**Task to carry out:** Go through the records below and show every line with the string "height".
Material to process section start
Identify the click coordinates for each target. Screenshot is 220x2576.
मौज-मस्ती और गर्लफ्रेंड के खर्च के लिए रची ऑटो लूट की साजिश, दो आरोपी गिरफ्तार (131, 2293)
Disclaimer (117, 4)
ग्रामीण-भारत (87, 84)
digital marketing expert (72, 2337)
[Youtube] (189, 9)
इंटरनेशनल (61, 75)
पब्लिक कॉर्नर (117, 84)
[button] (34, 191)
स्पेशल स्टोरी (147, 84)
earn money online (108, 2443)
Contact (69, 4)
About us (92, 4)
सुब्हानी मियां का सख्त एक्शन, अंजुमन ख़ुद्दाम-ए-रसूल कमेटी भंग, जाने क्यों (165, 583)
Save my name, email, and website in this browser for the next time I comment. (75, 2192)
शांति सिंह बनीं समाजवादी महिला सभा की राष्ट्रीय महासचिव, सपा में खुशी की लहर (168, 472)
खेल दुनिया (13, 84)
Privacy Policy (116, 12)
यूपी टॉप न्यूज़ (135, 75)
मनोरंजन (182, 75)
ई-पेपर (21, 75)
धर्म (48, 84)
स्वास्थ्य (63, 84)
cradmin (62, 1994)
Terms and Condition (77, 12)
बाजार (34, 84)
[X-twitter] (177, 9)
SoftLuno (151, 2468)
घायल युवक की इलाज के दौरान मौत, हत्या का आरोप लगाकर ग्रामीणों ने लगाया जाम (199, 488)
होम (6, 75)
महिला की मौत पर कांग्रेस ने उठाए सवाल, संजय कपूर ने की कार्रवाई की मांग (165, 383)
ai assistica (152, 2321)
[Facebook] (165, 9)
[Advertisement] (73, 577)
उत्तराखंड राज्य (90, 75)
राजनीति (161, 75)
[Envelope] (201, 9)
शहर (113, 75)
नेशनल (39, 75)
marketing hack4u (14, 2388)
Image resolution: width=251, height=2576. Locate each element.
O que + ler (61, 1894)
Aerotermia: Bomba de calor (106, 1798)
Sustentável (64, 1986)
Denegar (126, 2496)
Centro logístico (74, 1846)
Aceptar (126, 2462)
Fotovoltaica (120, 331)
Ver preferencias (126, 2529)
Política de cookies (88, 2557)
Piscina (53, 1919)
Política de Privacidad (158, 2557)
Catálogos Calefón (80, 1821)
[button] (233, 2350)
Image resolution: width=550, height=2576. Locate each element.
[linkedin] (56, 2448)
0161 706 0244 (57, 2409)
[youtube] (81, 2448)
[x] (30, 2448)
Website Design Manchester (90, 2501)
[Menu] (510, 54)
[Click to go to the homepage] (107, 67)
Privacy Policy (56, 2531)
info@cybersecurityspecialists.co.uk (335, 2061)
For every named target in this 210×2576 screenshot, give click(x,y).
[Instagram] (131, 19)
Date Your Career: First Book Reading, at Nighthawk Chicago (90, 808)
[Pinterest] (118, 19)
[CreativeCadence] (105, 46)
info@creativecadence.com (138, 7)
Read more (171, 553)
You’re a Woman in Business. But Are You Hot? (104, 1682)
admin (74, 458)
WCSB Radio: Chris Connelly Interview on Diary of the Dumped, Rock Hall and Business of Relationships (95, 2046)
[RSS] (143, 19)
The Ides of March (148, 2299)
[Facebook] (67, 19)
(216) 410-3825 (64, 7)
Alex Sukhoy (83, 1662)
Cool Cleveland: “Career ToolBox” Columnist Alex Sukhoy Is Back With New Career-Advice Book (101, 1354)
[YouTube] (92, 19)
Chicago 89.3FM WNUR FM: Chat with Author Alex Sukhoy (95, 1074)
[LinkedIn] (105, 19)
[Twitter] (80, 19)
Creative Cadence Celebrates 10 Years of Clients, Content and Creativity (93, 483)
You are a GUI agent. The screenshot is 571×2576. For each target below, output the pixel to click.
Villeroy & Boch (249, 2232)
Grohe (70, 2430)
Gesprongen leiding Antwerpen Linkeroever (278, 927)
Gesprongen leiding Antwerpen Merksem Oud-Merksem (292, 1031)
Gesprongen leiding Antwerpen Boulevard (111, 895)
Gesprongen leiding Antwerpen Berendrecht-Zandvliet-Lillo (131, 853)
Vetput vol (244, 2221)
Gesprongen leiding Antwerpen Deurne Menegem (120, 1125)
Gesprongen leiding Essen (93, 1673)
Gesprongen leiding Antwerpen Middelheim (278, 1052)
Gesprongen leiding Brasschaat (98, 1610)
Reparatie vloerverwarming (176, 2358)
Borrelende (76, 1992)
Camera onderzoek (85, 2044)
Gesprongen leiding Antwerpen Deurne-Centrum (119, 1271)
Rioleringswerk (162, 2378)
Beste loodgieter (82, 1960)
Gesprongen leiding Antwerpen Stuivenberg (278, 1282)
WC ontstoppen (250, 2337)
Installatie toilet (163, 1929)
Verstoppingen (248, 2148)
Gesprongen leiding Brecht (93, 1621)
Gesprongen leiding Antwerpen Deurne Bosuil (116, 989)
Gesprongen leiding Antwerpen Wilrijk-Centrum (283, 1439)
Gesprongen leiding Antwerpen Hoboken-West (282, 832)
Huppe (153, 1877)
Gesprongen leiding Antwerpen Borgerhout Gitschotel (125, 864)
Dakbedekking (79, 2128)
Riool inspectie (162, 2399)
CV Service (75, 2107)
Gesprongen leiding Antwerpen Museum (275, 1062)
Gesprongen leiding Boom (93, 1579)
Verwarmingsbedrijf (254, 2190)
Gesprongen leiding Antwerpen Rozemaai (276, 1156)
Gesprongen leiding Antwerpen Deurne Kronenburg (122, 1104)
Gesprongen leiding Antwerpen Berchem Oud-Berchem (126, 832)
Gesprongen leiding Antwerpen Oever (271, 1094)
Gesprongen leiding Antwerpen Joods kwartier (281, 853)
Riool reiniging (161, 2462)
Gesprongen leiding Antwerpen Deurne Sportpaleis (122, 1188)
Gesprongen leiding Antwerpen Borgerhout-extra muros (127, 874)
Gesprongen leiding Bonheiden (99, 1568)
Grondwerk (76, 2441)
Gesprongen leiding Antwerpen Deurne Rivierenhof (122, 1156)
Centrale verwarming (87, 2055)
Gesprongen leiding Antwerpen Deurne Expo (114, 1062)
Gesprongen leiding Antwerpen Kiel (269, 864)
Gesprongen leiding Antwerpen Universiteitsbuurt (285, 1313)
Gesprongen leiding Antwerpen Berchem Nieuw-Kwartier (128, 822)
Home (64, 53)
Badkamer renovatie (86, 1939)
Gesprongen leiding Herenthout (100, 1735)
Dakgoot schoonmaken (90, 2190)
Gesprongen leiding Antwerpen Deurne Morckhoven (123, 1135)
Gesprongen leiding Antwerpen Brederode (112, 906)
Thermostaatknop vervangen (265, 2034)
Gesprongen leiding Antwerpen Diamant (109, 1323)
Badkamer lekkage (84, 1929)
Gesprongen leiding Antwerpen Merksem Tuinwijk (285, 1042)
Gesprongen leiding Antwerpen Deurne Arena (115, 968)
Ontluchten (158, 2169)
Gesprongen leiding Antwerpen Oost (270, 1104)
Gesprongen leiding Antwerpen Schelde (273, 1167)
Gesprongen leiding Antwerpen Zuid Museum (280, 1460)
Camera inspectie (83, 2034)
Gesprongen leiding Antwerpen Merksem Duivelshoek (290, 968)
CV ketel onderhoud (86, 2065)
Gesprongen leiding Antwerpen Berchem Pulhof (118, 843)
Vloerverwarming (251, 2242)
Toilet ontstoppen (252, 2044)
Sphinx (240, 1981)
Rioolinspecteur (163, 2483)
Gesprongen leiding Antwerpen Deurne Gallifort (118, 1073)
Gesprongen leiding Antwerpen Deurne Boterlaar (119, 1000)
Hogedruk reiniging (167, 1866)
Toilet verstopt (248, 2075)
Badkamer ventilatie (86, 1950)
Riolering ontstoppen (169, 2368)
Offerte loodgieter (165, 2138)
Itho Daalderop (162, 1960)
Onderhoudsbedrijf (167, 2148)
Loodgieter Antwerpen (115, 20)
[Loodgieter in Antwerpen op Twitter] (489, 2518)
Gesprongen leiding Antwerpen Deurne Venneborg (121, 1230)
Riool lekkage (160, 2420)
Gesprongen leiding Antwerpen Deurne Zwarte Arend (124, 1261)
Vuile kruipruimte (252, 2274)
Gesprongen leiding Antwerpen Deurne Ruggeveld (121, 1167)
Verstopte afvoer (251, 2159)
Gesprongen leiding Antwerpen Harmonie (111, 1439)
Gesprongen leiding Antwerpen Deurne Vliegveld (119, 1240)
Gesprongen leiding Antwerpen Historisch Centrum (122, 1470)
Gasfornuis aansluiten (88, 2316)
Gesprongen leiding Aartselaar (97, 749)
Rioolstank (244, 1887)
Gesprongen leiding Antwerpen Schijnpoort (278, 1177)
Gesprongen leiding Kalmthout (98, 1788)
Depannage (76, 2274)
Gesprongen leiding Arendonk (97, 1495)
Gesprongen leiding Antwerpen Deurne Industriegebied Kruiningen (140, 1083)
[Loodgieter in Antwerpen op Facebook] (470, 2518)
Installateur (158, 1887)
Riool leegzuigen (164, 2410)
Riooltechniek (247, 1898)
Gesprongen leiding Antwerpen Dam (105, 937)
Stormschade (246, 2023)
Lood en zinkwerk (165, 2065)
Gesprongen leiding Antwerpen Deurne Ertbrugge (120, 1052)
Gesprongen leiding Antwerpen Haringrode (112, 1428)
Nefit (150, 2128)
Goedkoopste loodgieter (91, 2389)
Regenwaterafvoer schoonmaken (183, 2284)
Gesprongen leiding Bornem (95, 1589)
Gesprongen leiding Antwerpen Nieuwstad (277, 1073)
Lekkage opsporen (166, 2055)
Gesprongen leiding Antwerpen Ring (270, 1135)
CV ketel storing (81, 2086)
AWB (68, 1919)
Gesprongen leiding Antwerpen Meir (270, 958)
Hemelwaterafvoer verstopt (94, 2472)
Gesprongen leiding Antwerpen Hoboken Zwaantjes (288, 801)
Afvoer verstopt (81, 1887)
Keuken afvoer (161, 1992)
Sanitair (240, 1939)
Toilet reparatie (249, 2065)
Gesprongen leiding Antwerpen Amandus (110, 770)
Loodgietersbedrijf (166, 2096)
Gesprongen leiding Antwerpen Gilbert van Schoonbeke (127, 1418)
Material to process section end
**Answer for the task:**
Image resolution: width=251, height=2576. Locate each element.
Image resolution: width=550, height=2576. Locate each element.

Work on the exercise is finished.